Detecting structural chromosomal abnormalities is crucial for accurate diagnosis and management of genetic disorders. However, collecting sufficient structural abnormality data is extremely challenging and costly in clinical practice, and not all abnormal types can be readily collected. As a result, deep learning approaches face significant performance degradation due to the severe imbalance and scarcity of abnormal chromosome data. To address this challenge, we propose a Perturb-and-Restore (P&R), a simulation-driven structural augmentation framework that effectively alleviates data imbalance in chromosome anomaly detection.
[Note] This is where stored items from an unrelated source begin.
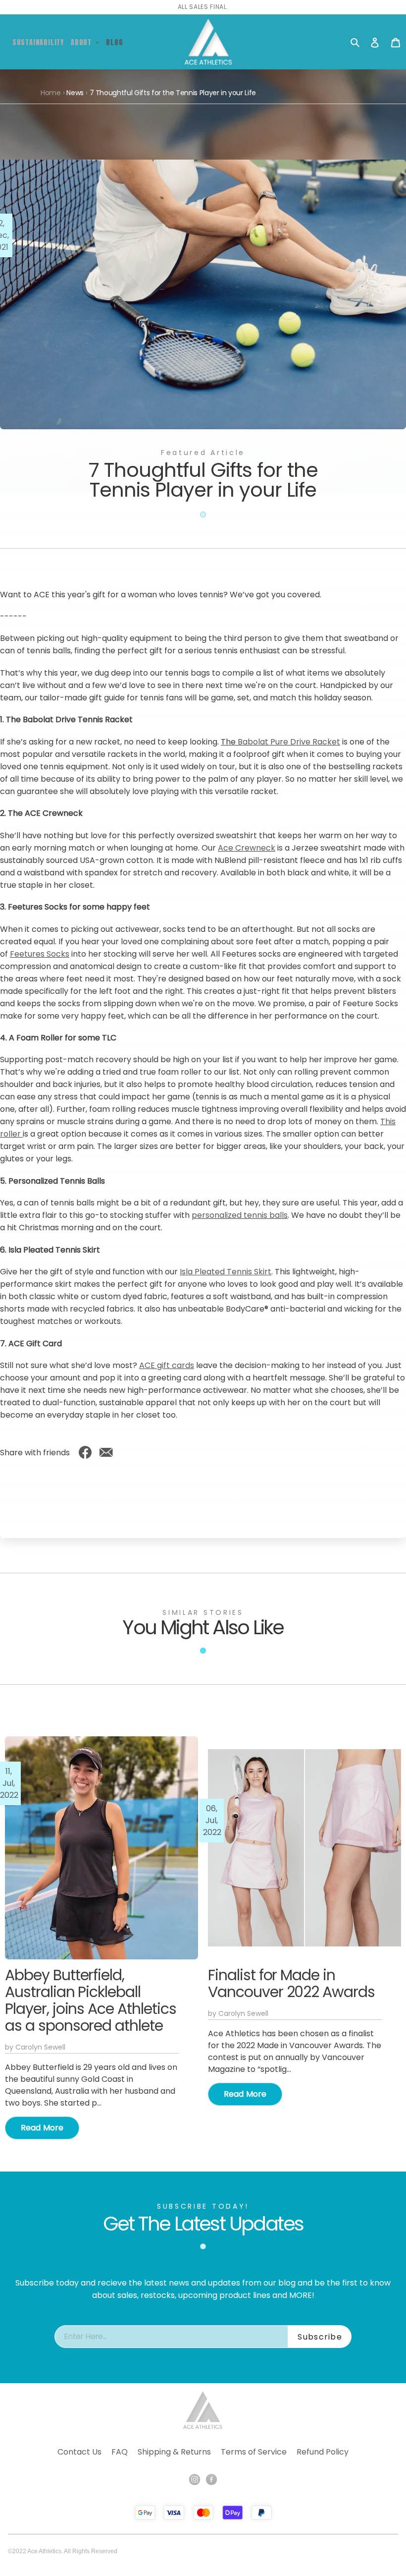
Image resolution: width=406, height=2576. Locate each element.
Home (51, 93)
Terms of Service (254, 2452)
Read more (42, 2127)
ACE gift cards (166, 1365)
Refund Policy (323, 2452)
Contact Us (79, 2452)
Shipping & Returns (174, 2452)
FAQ (119, 2452)
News (75, 93)
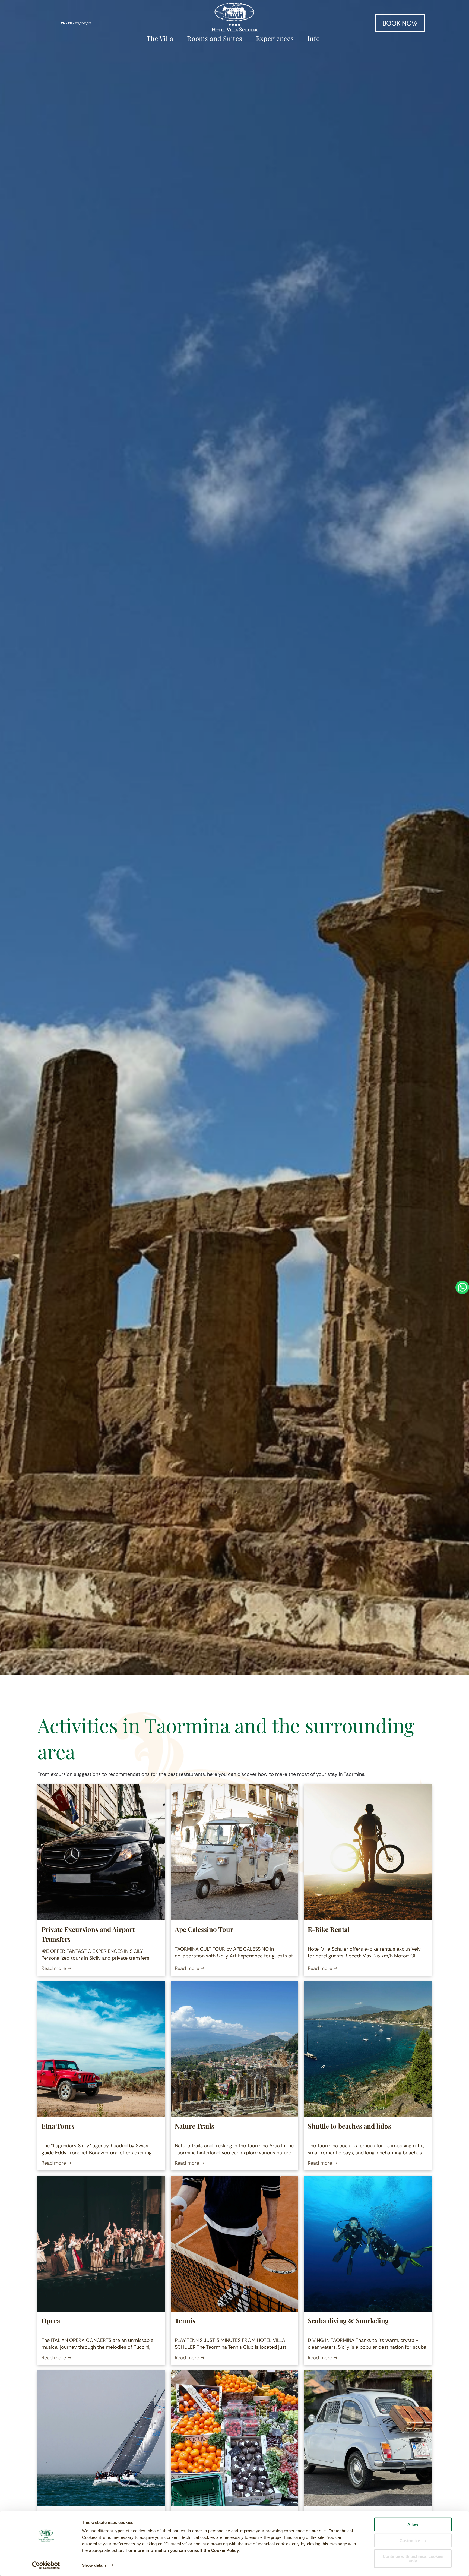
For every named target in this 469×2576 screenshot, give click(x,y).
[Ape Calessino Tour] (235, 1852)
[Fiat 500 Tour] (368, 2438)
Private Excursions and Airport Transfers (88, 1934)
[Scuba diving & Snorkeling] (368, 2244)
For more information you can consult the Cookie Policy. (183, 2550)
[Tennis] (235, 2244)
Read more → (56, 1968)
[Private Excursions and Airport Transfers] (101, 1852)
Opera (51, 2320)
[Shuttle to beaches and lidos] (368, 2049)
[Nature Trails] (235, 2049)
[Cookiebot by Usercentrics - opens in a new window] (46, 2565)
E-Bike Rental (328, 1929)
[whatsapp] (462, 1288)
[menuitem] (161, 38)
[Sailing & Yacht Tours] (101, 2438)
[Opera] (101, 2244)
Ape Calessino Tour (204, 1929)
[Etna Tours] (101, 2049)
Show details (94, 2565)
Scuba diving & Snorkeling (348, 2320)
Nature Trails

The P&R framework comprises two key components: (1) Structure Perturbation and Restoration Simulation, which generates synthetic abnormal chromosomes by perturbing chromosomal banding patterns of normal chromosomes followed by a restoration diffusion network that reconstructs continuous chromosome content and edges, thus eliminating reliance on rare abnormal samples; and (2) Energy-guided Adaptive Sampling, an energy score-based online selection strategy that dynamically prioritizes high-quality synthetic samples by referencing the energy distribution of real samples. To evaluate our method, we construct a comprehensive structural anomaly dataset consisting of over 260,000 chromosome images, including 4,242 abnormal samples spanning 24 categories. Experimental results demonstrate that the P&R framework achieves state-of-the-art (SOTA) performance, surpassing existing methods with an average improvement of 8.92% in sensitivity, 8.89% in precision, and 13.79% in F1-score across all categories.